Task directions: For this exercise, return the line containing "Given: Open the CRCLx USDC long row" and every line after it through the end of the records below, without alteration.

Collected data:

---*---

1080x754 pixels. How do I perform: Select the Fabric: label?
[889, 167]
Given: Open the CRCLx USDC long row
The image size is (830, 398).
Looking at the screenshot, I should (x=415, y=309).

---*---

Answer area:
Given: Open the CRCLx USDC long row
The image size is (830, 398).
Looking at the screenshot, I should (x=415, y=309).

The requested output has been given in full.